Six tips for winter joint health

Beautiful Mature Woman Exercising with friend
Beautiful Mature Woman Exercising with friend



Many people find that their arthritis flares up in winter. If you suffer with joint pain in colder weather, here are six things you can do...

See also: Feeling swollen and achy? It could be down to inflammation

See also:
Seven foods to ease the pain of arthritis

Several studies have found a link between osteoarthritis symptoms and different types of weather. One study from Tufts University in Boston, US, found that every 10-degree drop in temperature corresponded with an incremental increase in arthritis pain.

Why weather affects joint pain
So why does a change in temperature cause achy joints? Some experts suggest that when your body gets cold, it allows "slow" nerves to send more messages, which results in the body experiencing more pain. Another theory is that low temperatures might increase the stickiness of synovial fluid, which lubricates joints, making them stiffer and more sensitive to pain. In other words, weather changes don't make your arthritis worse as such – but it may make you more sensitive to the pain.

Longer term, it's important to watch your weight, stop smoking, exercise regularly, and see your doctor for regular medication reviews. In the meantime, here are six things you can do...

1. Keep warm and dress well
When you're feeling cold, your muscles stiffen, making them more prone to injury and general discomfort. If you're prone to achy joints, it's even more important to wear thermals, dress in layers, and wrap up well when you leave the house. On the subject of dressing appropriately, make sure to invest in a decent pair of winter boots with good grip, to help prevent falls.

2. Exercise with care
It's important to exercise to keep your joints supple in cold weather, but the last thing you want is to slip on icy pavements. Think about investing in an exercise bike or treadmill you can use at home, or go swimming in a warm pool. The water supports your weight and will help to keep your joints supple. Just take care to avoid breast stroke, which can put excessive strain on arthritic knees and hips.

Yoga and Pilates are both great for improving core strength and keeping you supple. If you don't want to leave the house when it's cold, follow a Pilates DVD at home. However, because many of the movements are precise and require good technique (to avoid the risk of exacerbating a problem), it's best to attend a class or two if possible. That way, the teacher can check you're doing it right.

3. Get plenty of sleep
Many people find that their joints feel more stiff and achy in the morning.
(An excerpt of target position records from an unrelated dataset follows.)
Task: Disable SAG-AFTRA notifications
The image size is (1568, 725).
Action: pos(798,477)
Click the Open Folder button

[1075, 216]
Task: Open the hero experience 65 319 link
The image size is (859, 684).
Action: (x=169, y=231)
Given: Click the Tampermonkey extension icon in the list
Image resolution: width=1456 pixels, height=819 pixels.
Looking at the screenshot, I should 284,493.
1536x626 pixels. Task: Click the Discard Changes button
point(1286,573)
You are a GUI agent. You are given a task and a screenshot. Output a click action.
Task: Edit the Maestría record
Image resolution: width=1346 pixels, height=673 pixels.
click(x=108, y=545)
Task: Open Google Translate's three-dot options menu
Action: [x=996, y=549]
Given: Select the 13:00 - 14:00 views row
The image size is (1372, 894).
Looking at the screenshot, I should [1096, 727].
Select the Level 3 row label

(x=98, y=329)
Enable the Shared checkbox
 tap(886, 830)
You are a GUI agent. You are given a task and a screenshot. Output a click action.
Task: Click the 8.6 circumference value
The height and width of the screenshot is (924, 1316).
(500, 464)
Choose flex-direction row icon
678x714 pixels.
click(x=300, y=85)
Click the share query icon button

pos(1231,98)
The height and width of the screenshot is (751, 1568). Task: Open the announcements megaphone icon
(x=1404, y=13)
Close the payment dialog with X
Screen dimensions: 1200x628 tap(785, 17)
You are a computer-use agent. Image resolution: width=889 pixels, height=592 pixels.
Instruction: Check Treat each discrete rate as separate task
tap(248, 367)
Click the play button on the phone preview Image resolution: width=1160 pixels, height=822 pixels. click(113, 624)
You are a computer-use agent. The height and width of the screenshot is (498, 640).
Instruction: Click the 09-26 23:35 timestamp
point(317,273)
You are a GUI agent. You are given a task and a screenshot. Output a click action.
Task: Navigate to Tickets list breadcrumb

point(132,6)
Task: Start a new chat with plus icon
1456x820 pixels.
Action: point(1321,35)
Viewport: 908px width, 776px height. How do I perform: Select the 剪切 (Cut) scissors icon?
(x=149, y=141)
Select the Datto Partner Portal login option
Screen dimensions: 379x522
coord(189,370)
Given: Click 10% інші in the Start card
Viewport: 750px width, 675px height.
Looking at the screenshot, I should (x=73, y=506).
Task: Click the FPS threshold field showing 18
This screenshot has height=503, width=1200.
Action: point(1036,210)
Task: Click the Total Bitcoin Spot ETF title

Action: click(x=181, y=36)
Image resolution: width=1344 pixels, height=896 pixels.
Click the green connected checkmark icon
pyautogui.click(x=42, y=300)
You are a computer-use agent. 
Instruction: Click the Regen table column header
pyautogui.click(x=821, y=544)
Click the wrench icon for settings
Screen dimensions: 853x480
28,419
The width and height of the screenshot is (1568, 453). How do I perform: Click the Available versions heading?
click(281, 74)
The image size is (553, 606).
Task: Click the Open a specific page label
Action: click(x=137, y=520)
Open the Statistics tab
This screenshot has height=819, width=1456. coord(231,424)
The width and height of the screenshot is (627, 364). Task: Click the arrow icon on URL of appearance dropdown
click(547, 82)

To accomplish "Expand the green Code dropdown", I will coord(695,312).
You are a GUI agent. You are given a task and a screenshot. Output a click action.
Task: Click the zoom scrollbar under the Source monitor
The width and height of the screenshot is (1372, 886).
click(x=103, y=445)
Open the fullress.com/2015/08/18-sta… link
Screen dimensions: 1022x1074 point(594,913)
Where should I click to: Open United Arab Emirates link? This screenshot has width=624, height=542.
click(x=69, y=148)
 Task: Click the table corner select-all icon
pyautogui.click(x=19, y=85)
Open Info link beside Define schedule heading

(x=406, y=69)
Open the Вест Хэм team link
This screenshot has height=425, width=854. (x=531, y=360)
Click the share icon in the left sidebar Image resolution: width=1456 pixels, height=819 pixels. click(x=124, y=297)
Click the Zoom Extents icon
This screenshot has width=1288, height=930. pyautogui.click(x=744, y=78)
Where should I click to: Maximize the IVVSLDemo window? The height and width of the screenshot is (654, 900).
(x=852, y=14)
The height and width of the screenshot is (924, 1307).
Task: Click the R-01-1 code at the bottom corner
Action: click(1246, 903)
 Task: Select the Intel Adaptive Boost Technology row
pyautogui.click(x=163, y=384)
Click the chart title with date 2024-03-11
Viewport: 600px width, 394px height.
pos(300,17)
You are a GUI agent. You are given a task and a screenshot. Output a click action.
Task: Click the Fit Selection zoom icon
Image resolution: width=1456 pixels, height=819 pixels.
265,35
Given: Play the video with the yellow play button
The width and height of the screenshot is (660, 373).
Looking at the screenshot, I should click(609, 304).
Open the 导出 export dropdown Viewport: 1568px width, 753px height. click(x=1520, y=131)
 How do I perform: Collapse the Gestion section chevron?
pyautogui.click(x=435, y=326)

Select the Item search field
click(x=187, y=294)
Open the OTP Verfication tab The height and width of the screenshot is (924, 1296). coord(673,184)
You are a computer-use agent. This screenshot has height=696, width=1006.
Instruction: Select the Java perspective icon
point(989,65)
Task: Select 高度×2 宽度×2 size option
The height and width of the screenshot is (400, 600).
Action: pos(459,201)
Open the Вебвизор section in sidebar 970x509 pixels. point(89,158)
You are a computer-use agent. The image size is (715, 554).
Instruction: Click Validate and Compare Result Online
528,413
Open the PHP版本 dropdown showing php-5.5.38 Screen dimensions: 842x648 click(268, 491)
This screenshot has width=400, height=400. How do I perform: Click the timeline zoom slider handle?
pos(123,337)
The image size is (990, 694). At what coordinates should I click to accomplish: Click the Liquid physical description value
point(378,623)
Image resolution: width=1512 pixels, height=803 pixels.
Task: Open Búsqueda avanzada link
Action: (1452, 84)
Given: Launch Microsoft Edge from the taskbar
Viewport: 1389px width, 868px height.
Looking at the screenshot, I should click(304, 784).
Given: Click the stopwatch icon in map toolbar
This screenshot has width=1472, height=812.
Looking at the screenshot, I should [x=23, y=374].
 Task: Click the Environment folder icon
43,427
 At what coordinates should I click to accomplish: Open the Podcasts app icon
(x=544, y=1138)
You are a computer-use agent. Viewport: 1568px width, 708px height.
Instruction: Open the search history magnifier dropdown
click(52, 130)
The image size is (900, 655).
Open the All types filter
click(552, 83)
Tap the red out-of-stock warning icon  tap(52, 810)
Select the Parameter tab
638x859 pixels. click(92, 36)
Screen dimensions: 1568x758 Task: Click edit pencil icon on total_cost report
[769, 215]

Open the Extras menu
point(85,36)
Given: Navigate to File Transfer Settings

For that reason, it's important to get enough sleep (and also why you should exercise later in the afternoon).

Researchers have found that the body releases an anti-inflammatory protein which naturally combats stiffness, but it only kicks into action when we're awake. According to scientists from the University of Manchester, spinal discs have their own 24-hour body clock - so waking up with a stiff back could simply mean you got out of bed before your spine thinks it's daytime.

4. Add some heat
If you suffer with stiff joints and sore muscles, a heat pack can help to soothe the pain and improve movement in colder weather. You can buy disposable heat packs that you warm in the microwave. However, if your joints are red, hot or swollen, a cold pack is the best way to reduce swelling and numb pain, making it a good choice when an arthritis flare-up first starts or joints become inflamed.

5. Eat more oily fish or take a supplement
Eating oily fish, such as salmon, mackerel and sardines could also help ease joint stiffness.

Researchers in Sweden found that women who ate one or more servings of oily fish a week had a 52 per cent lower risk of rheumatoid arthritis, compared to those who ate very little. Aim to eat two to three portions of fatty fish a week, or consider taking fish body oil, available from Amazon from £7.99.

Oily fish is rich in omega-3 essential fatty acids, which have strong anti-inflammatory properties, and contains vitamin A and vitamin D3, which is important for maintaining healthy joints and plays an important role in bone health.

6. Take a supplement
Joint pain affects people differently - and a natural supplement that works for one person might not be effective for another. That said, if you have joint pain caused by osteoarthritis, capsaicin is definitely worth trying. Found to be the best supplement for the treatment of osteoarthritis in a survey by Arthritis Research UK, it works by reducing Substance P (which plays a key role in transmitting pain signals from nerve endings to the brain) and reduces tenderness in affected joints. You can buy it on prescription in the form of gels, creams and plasters.

SAMe, a chemical compound found naturally in the body, has been found to stimulate the production of cartilage and lessen pain in osteoarthritis sufferers. You can buy it from Amazon for £14.33. You might also want to try Indian frankincense capsules, available from Amazon from £4.86. The Ayurvedic remedy helps prevent the production of hormone-like substances in the body that act as triggers for joint inflammation. Studies suggest it's particularly helpful for people with osteoarthritis of the knee.

Glucosamine has been shown to ease joint pain and stiffness for some people, but not others, and Gopo, which is made from rose hips, has also been found to reduce joint pain.

Finally, it's important to see your doctor if you are suffering from joint pain. Your GP will be able to assess your symptoms and suggest the best treatment options for you.